Generally, people join Couchsurfing to travel and tend to host later in their lifecycle.

– It is a nice model. Not only are you able to maintain members for a long time, but you are also able to cycle them through. Travellers tend to be younger, event creators a bit in between, and hosts older.

Water your marketplace

According to Billock, your marketplace must be cultivated like a garden.

– If you have a value proposition that people like, they will come to it. But in order to be successful, you have to be careful and tend your marketplace. Water what needs to be watered and feed the side of the marketplace that needs to be fed. At different phases of development, you will need more of one or the other. Getting a marketplace to work is an art.

In addition to having green fingers, you need to infiltrate your values throughout the business. A vital part of this is that users are confident about using your platform.

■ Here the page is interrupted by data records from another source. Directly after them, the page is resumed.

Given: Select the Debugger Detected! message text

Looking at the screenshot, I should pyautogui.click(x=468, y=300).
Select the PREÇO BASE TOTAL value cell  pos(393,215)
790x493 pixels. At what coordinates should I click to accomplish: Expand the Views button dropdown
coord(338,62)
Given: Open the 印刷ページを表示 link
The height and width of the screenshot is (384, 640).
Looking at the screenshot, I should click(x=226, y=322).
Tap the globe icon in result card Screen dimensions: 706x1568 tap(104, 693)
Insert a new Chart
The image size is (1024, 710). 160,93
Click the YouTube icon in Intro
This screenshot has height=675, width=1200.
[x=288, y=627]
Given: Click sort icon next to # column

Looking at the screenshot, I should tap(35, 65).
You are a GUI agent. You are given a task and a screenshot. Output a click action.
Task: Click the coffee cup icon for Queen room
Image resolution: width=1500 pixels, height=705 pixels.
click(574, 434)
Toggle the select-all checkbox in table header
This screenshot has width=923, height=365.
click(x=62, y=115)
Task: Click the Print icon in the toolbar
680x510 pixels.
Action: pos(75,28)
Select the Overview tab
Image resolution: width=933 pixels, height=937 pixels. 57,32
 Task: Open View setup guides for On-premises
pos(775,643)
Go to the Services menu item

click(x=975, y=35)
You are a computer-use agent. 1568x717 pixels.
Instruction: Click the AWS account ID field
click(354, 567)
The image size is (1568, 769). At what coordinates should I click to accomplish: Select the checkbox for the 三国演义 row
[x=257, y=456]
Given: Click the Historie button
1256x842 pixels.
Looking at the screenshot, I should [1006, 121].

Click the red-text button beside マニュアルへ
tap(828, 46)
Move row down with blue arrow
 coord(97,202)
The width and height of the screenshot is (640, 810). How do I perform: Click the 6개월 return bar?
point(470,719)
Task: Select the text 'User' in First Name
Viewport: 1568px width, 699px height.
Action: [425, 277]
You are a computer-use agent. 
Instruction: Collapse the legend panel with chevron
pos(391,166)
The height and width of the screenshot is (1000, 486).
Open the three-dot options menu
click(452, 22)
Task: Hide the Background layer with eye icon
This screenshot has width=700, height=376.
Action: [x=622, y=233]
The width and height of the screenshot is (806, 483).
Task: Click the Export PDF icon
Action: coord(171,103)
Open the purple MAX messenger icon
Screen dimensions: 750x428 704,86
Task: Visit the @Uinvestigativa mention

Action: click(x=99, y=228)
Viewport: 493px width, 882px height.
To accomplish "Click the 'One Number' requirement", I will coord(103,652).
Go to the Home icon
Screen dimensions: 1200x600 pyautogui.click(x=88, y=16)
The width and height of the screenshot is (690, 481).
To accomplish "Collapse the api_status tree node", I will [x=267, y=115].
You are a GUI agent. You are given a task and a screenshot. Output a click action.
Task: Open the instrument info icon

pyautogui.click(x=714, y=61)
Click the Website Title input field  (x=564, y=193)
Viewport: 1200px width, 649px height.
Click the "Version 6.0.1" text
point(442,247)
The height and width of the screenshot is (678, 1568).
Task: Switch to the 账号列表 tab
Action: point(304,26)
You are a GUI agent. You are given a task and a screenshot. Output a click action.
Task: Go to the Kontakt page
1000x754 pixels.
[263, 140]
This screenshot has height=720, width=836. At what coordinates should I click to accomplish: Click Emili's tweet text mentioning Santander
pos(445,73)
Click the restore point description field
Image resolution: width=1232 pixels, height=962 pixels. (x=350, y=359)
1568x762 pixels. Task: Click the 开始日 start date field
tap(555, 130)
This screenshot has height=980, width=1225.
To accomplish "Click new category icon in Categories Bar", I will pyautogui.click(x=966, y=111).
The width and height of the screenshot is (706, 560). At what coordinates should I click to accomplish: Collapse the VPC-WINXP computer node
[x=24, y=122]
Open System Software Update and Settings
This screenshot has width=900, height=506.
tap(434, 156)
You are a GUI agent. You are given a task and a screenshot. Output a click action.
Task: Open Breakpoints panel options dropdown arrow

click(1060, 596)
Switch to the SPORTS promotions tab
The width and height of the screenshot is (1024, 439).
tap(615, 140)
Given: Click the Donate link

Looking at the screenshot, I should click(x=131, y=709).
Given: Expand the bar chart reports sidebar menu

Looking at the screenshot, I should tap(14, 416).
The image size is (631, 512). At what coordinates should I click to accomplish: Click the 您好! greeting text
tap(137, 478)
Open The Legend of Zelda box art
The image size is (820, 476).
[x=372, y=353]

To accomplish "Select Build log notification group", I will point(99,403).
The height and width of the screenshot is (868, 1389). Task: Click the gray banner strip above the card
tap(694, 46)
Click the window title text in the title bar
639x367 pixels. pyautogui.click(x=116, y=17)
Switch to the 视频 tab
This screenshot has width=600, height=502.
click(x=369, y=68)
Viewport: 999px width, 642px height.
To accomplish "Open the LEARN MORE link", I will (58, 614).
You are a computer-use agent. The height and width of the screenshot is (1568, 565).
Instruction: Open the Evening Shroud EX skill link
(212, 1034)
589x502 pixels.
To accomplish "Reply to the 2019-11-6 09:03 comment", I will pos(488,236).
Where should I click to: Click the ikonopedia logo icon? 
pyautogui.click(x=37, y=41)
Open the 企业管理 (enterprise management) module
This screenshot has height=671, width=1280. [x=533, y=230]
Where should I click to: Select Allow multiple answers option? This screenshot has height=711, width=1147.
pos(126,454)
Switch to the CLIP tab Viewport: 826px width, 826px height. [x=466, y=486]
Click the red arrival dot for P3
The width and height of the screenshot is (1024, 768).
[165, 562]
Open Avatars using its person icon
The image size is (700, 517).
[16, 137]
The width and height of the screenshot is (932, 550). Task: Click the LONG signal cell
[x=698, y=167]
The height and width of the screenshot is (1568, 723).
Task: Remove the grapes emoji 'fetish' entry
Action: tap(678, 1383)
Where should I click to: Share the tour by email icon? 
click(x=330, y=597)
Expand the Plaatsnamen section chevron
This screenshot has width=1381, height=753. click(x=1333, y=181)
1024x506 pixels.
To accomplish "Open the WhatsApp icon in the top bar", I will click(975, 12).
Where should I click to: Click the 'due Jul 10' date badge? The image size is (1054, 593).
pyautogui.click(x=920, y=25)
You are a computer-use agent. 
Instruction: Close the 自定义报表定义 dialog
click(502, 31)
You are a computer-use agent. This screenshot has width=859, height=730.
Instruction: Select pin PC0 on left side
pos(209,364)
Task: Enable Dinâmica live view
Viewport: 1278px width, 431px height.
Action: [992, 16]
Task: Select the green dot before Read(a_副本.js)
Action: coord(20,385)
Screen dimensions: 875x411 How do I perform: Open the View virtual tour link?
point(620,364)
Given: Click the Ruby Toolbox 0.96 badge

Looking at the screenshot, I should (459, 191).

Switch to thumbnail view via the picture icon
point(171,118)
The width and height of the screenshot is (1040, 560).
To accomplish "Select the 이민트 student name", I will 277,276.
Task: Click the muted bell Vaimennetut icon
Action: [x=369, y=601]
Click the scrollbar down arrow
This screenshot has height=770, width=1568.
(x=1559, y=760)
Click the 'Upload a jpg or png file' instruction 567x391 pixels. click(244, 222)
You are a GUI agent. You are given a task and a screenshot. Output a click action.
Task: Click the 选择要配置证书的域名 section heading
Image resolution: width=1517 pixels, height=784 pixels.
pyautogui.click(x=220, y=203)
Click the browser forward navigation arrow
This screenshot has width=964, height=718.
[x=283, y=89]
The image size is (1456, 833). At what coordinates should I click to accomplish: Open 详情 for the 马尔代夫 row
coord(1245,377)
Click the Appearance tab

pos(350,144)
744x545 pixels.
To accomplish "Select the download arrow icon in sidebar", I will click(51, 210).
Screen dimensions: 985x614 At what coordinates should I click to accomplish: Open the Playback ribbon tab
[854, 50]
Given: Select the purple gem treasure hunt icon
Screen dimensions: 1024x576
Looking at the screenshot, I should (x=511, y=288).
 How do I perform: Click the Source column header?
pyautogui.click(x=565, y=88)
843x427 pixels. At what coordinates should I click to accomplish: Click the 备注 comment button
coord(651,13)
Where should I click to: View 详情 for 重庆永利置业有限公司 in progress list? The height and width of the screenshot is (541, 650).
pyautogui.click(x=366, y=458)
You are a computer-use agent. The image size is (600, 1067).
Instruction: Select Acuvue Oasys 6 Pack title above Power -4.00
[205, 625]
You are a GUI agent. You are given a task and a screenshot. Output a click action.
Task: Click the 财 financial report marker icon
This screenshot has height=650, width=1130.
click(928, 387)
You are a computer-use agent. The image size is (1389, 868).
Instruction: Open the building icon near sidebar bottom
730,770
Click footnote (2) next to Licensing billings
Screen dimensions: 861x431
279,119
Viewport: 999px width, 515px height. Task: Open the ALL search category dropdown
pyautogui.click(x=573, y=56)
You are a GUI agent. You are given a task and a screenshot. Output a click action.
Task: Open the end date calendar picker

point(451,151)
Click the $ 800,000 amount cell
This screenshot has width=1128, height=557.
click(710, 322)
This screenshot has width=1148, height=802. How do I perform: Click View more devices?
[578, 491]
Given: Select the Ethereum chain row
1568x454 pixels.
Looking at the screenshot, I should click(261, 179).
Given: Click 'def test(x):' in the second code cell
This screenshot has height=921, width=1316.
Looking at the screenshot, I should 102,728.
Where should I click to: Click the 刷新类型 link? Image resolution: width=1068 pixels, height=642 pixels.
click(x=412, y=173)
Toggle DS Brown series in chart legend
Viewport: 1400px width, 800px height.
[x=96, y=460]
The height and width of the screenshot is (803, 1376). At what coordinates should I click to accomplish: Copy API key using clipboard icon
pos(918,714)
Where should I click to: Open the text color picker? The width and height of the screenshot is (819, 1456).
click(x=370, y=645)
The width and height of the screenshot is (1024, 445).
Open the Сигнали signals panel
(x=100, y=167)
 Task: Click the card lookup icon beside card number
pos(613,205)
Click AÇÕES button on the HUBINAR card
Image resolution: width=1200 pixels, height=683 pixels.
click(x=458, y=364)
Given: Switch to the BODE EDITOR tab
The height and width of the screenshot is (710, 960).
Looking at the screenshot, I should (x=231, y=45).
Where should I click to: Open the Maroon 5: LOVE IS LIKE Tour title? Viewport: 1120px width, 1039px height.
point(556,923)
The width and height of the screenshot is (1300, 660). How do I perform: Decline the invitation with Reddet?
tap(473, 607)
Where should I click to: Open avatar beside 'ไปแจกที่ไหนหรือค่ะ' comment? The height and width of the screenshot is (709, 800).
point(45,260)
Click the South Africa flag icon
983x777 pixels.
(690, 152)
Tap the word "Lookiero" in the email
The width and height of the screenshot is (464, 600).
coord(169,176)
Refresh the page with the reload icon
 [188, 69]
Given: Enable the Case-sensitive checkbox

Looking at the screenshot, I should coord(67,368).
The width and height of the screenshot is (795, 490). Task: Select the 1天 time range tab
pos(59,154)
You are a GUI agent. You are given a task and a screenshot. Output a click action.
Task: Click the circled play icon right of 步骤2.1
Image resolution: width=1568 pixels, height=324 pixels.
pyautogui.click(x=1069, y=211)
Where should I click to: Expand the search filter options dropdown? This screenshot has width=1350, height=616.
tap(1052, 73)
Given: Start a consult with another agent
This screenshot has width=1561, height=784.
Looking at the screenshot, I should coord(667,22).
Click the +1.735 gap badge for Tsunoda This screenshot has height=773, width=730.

– There are two things. One is whether the members can trust each other. Another is whether the community can trust the organisation. We started with a very strong intention of creating a smaller and more connected world, where people are seen as fundamentally trustworthy and worth the time to connect with. We believe that the personal transformations coming from those types of connections are worthwhile and important. That notion, or series of notions, is really the reason for the strength of our ecosystem or community.

Staying with locals or opening your home to strangers creates a special kind of connection.

– Part of the service is staying together, but staying with locals is just one way for couchsurfers connect with people. If you want to have a beer or a picnic with couchsurfers, you can do that. It is a community that creates a community, and that is what it is all about.

Focus either on efficiency or human connection

A part of the value proposition of Couchsurfing is using photos of people instead of places in the listings.

– Not all marketplaces are about connecting people. If the marketplace is just about getting a ride, you probably care less about the person than the item. What I tended to hear from couchsurfers (if they use both Airbnb and Couchsurfing) is that they use Airbnb when they are not home and Couchsurfing when they are home to hang out with people.

Personally, Billock likes to host families.

– I love hosting kids from other countries, because kids just connect so easily. But I would not do that all year around.

In general, marketplaces need to focus either on efficiency or human connection. If your goal is to connect people, the goal is very different from selling used books.

– The community will have a different degree of priority depending on your goal. The social side is not for everyone.